В автобиографии Александр Трифонович писал: "В жизни нашей семьи бывали изредка просветы относительного достатка, но вообще жилось скудно и трудно…" Что ж, выходит, что он не забывал об этом, а стало быть, оставалось только одно: "Наберись мужества, скрепи сердце…" Видимо, так оно и было: лишь отрывочно осведомился он о положении нашей семьи и совсем не стал расспрашивать, каким образом она перебралась с Урала в Уржумский район Вятской области.
Волька Перельман не вникал в подробности моей встречи с братом. Теперь он уже знал, что брат — поэт, очень хотел видеть его, но обстановка была такова, что я не мог его взять с собой. Он оставался у Анны Митрофановны, иногда уходил посмотреть город, но уже было ясно, что в Смоленске не останется. Когда же узнал, что я собираюсь уехать, то обрадовался и воскликнул: "Отлично! Едем обратно в Турек!" Но возвращаться в Турек я уже не хотел.
Накануне отъезда из Смоленска, чтобы застать брата дома, я прямо с утра пошел к нему попрощаться. Застал его возле дровяника, где, видимо, вместо зарядки, он возился, не то укладывая, не то поправляя поленницу. Заметил меня, взмахнув руками, начал было говорить, что вот, мол, понимаешь ли, надо: печное отопление. "Приходится и этим заниматься! — И, вздохнув, продолжил: — Оно, знаешь, не во вред".

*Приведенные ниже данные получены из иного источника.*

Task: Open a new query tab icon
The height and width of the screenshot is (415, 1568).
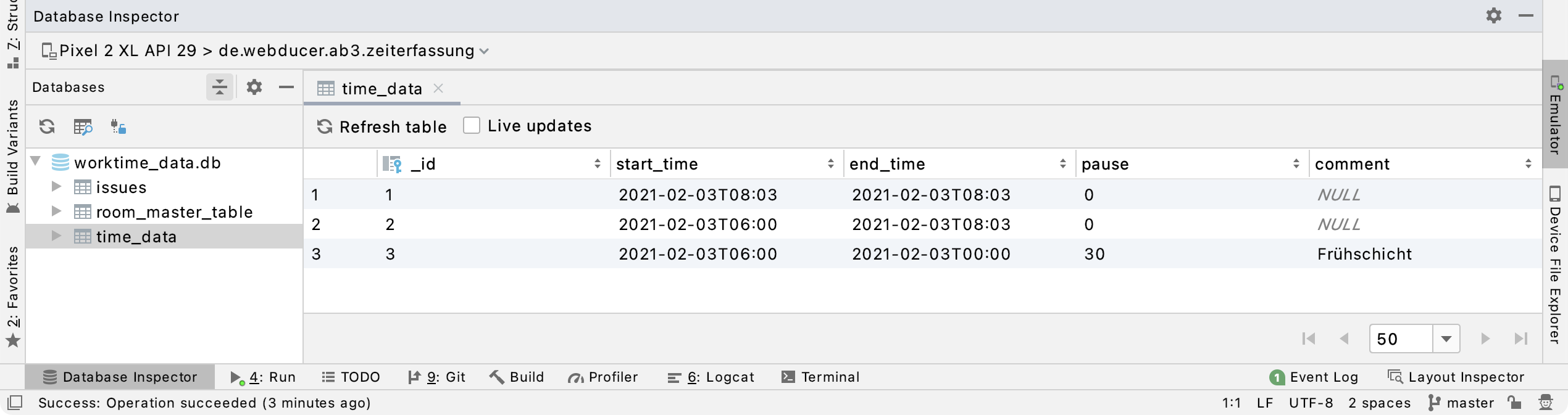Action: pyautogui.click(x=83, y=127)
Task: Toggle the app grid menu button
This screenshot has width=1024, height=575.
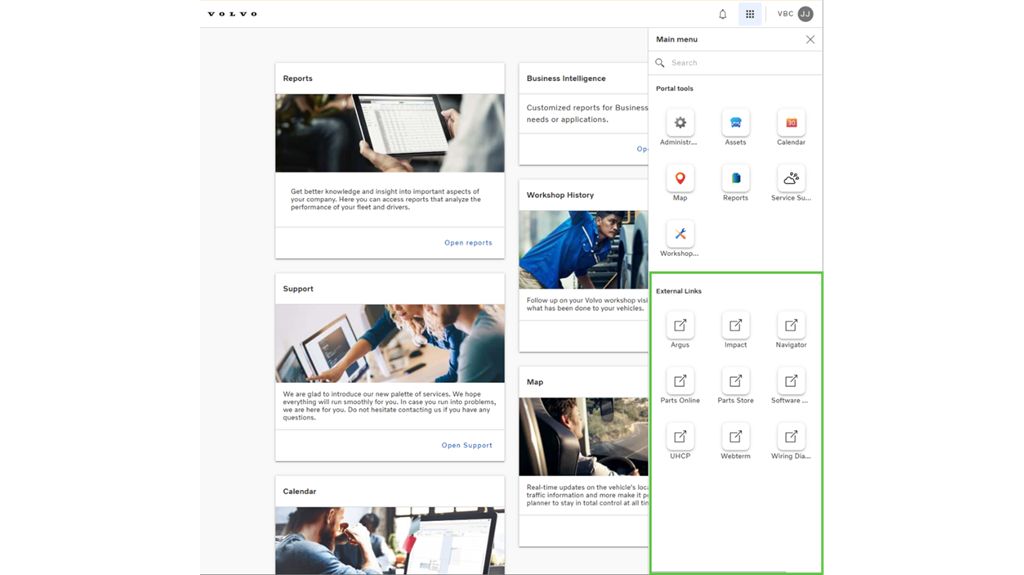Action: coord(750,14)
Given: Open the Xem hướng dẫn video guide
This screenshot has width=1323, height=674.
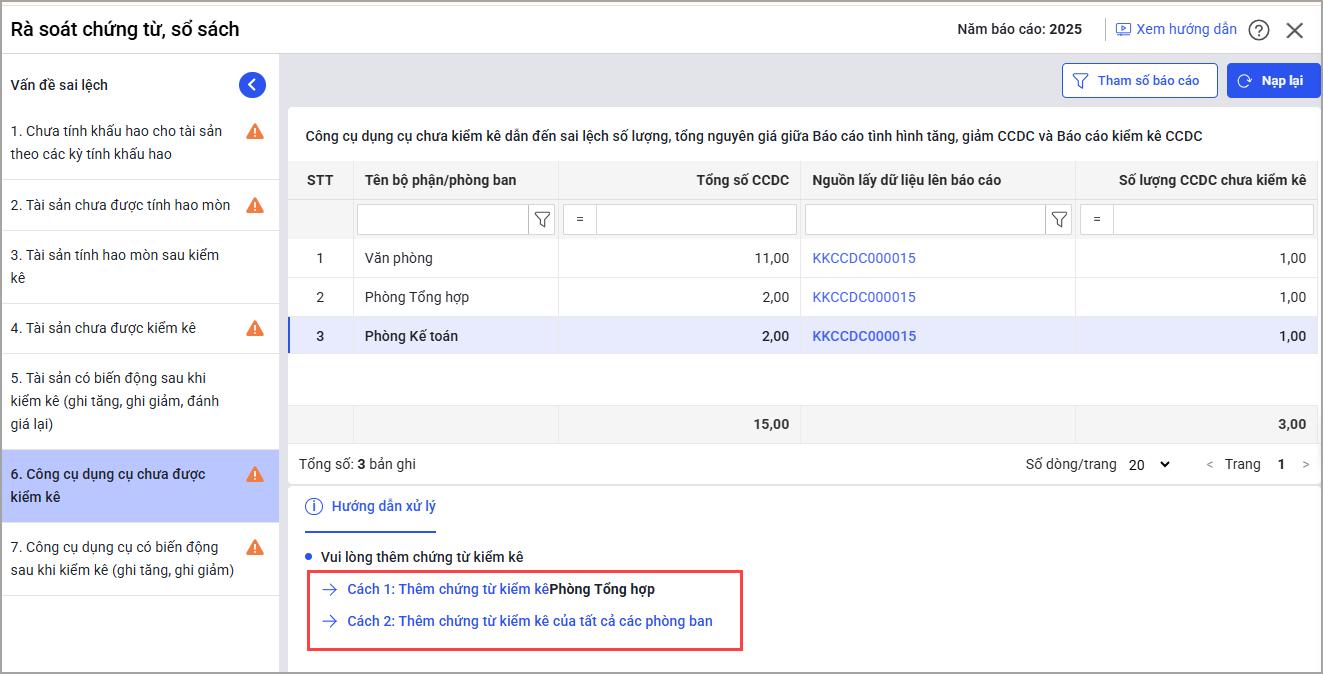Looking at the screenshot, I should tap(1176, 29).
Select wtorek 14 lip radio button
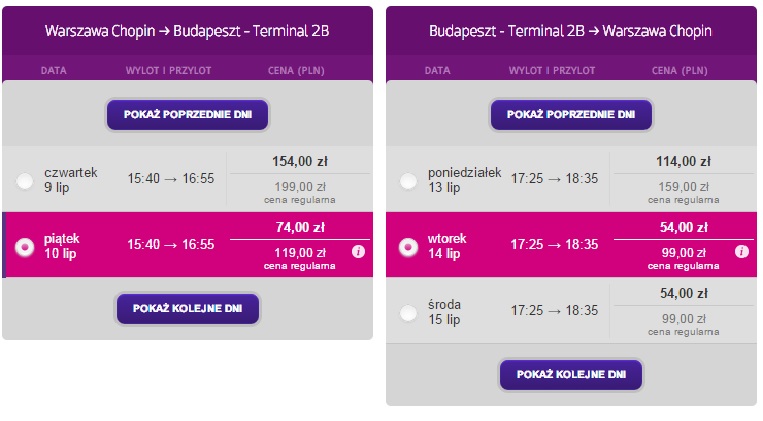Viewport: 763px width, 421px height. 408,247
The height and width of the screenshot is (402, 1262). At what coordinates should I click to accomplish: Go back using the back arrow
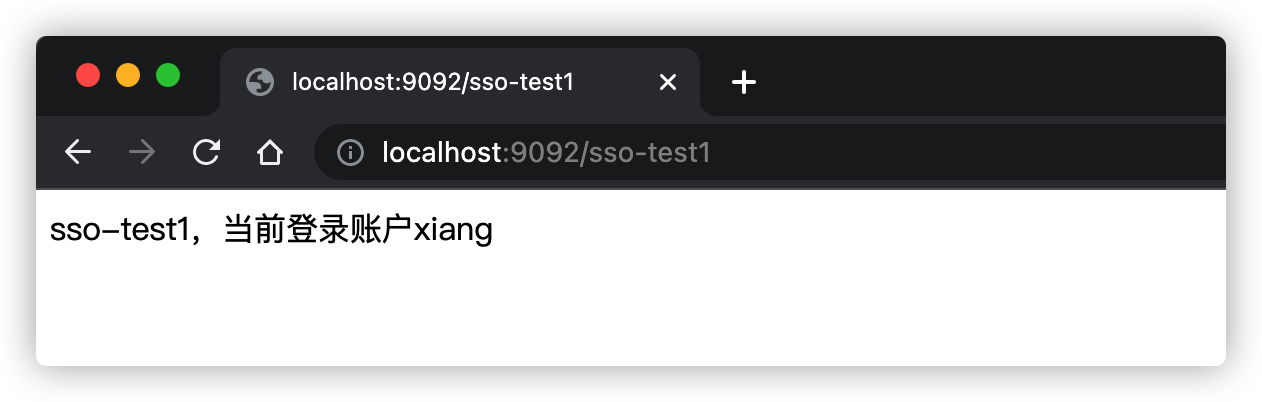[78, 152]
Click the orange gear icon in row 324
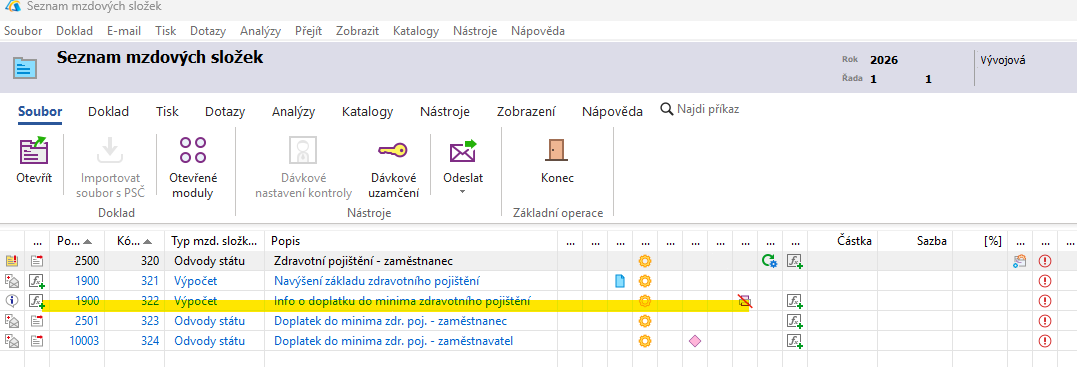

— А я, Шура, пришел… проститься. Уеду я! — что-то во мне дрогнуло, перехватило дыхание, он это тут же заметил, приблизился и, положив руку на мое плечо, нежно и осторожно сказал: "Слушай, Ваня, мой совет — совет брата. Оставаться тебе в Смоленске или нет, волен и должен решать сам, ты не мальчик".
— Да-да. Я понимаю. Я решил: уеду непременно!
— Вот что, Ваня, — глянул на часы, — я сейчас же переоденусь, и мы пройдем вместе.
Прошли какие-то минуты, и он вышел. И казалось мне, что он преобразился: белоснежная холщовая рубашка дополнила и как бы осветила его прекрасный облик. "Ну вот мы и пошли", — услышал я, увлекаемый его волей, стесненно чувствуя его руку, коснувшуюся меня чуть пониже плеч. И он, и я шли, занятые своими мыслями, уже соглашаясь и как бы не сожалея, что вот-вот должны были расстаться.